Kajaki is the site of a large U.S.-funded hydroelectric dam now being repaired so it can provide electricity to the southern city of Kandahar. British troops, who make up the bulk of the forces in Helmand province, have been engaged in fierce fighting around the dam protecting it.
The Chinook, a heavy transport helicopter with two rotors, can carry about 40 soldiers plus a small crew. The fact it was flying at night suggested the aircraft might have been carrying troops on a nighttime air assault.
The Canadian soldier killed in the crash was Master Cpl. Darrell Jason Priede, a combat cameraman from Gagetown, New Brunswick, said Lt. Col Desmond James, The Canadian Press reported.
The NATO force, which is responsible for a countrywide counterinsurgency campaign, has 37,000 soldiers, including about 14,000 Americans. There are 12,000 U.S. troops in the separate coalition, which trains the Afghan army and conducts Special Forces anti-terrorism operations.

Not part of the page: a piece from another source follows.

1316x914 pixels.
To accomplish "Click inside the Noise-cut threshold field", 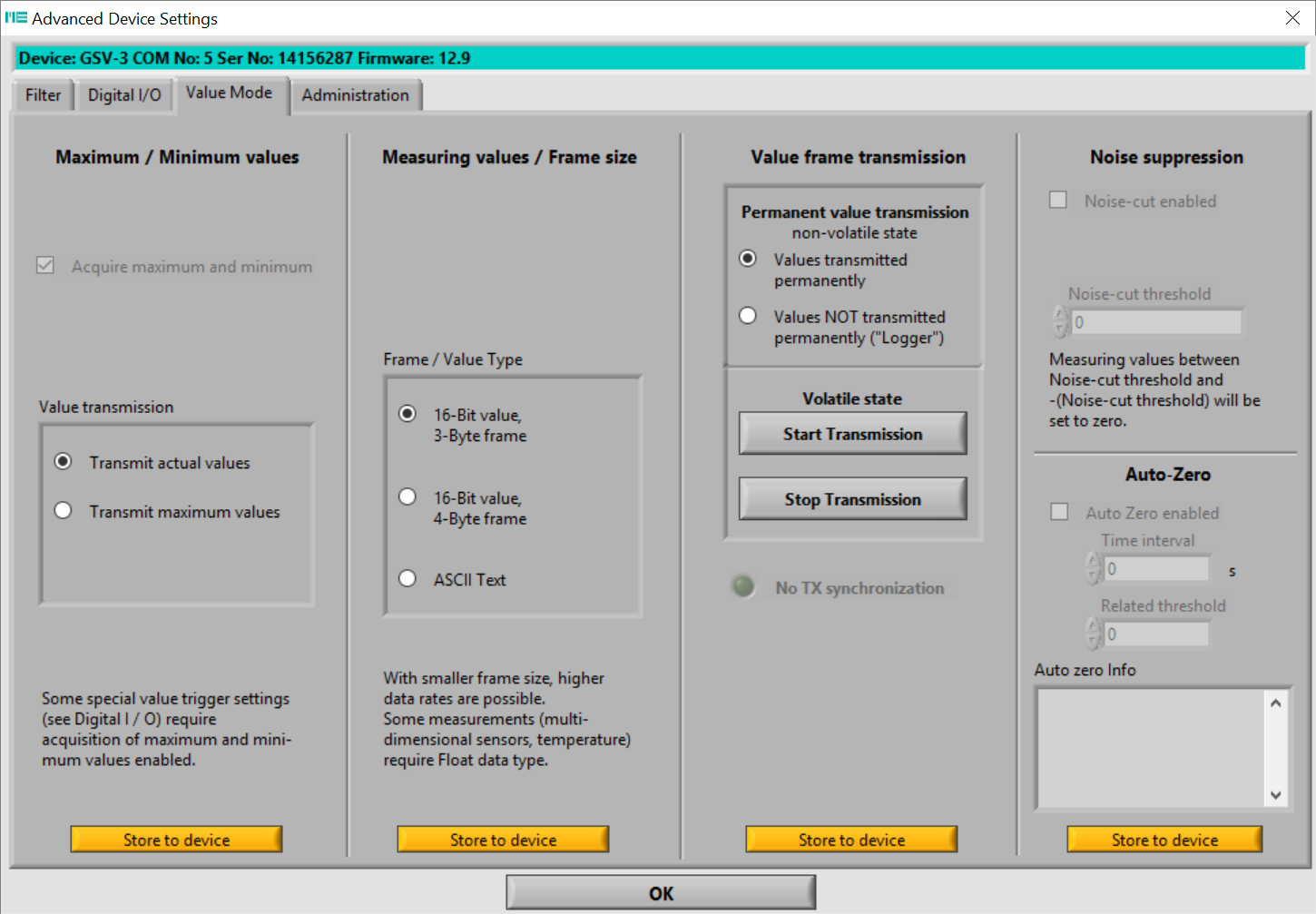I will coord(1156,322).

Helicopter crashes in Afghanistan have been relatively rare. A Chinook crashed in February in the southern province of Zabul, killing eight U.S. personnel. Officials ruled out enemy fire as the cause.
In May 2006, another Chinook crashed attempting a nighttime landing on a small mountaintop in eastern Kunar province, killing 10 U.S. soldiers.

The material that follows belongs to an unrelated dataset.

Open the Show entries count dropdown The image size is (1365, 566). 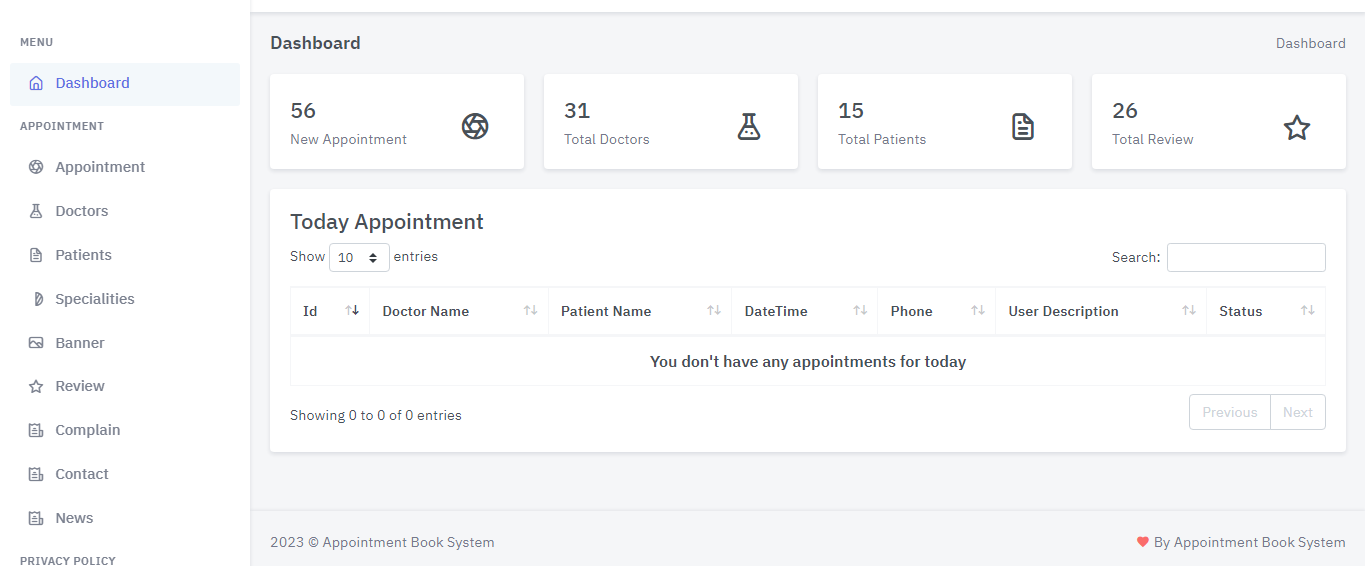359,257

In 2005, a U.S. helicopter crashed in Kunar, after apparently being hit by an RPG, killing 16 Americans.
Also Thursday, Afghan and NATO forces battled suspected Taliban in Helmand's Sangin district. The Defense Ministry said "tens of enemies" were killed or wounded in clashes and airstrikes, but did not provide further detail.
In southeastern Zabul province, Taliban militants ambushed a police convoy in Shahjoi district Wednesday, and the ensuing gunbattle left 16 police and 10 suspected insurgents dead, said Interior Ministry spokesman Zemeri Bashary.

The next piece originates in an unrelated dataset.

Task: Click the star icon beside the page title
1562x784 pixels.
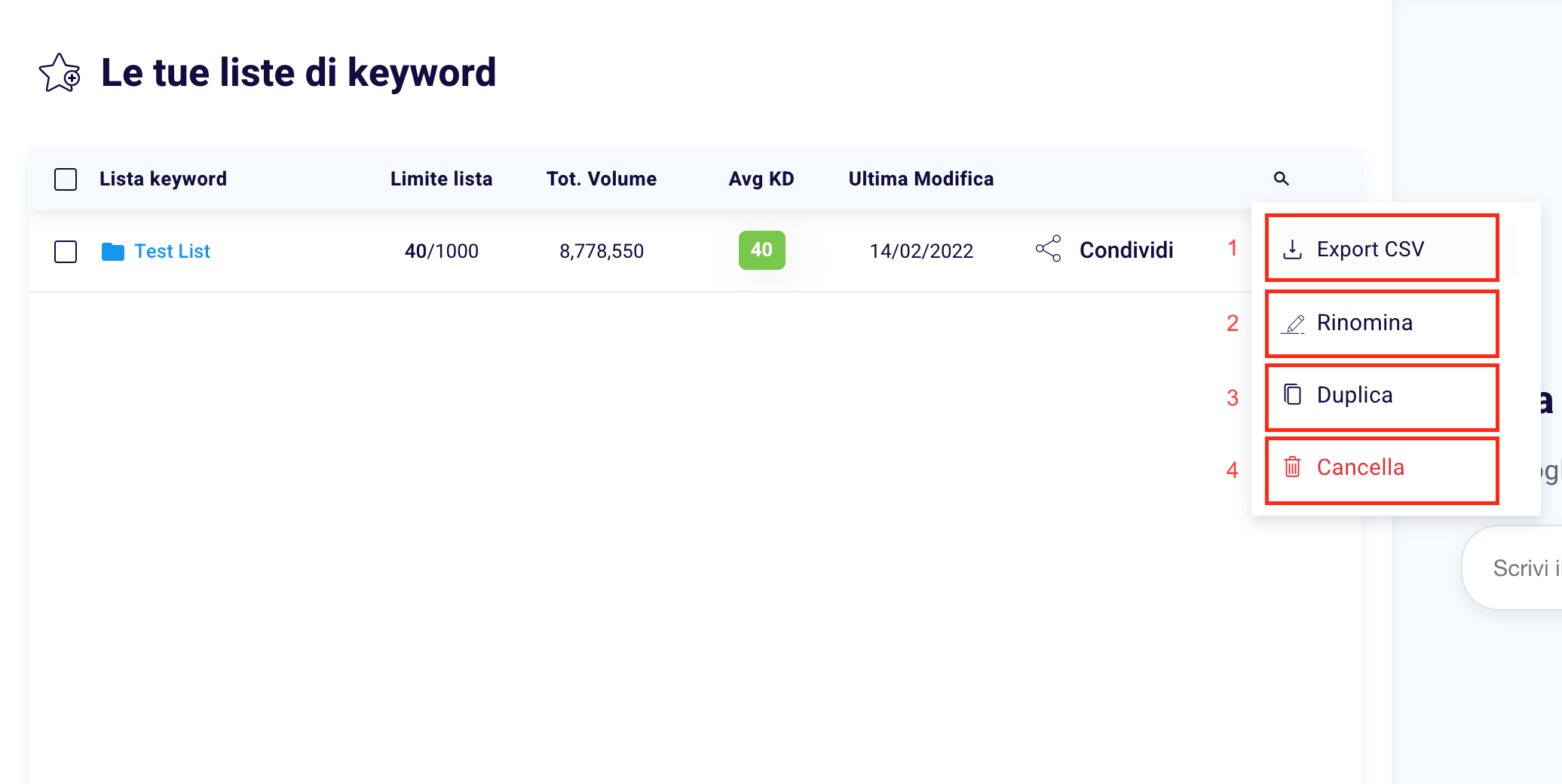Action: [x=60, y=73]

A battle also broke out in western Farah province when insurgents attacked the Pusht Rod district late Wednesday. Ten militants were killed, and 15 were wounded, the Interior Ministry said. Retreating insurgents left behind one body and one wounded militant.
Elsewhere, a senior military officer said the U.S. had "the Taliban on their heels" in Afghanistan.
Brig. Gen. Perry Wiggins, deputy director of operations for the Joint Chiefs of Staff, told Pentagon reporters that "the Taliban has suffered numerous losses and has suffered losses to their senior leadership over this past month" in southern and eastern Afghanistan. As a result, the Taliban has "reverted to asymmetric-type, small-scale, high-profile attacks," he said.
Mullah Dadullah, a one-legged veteran who orchestrated an intensifying campaign of suicide attacks and beheadings, was killed in an operation in southern Afghanistan this month. He had been considered the top Taliban field commander.
Still, Wiggins said that as the poppy harvest ends, more insurgents might join the battle.
"So the fight's not over," he said. "But we'll continue to take the offensive through several of the operations we have in Afghanistan, and hopefully ... continue to inflict casualties on the Taliban."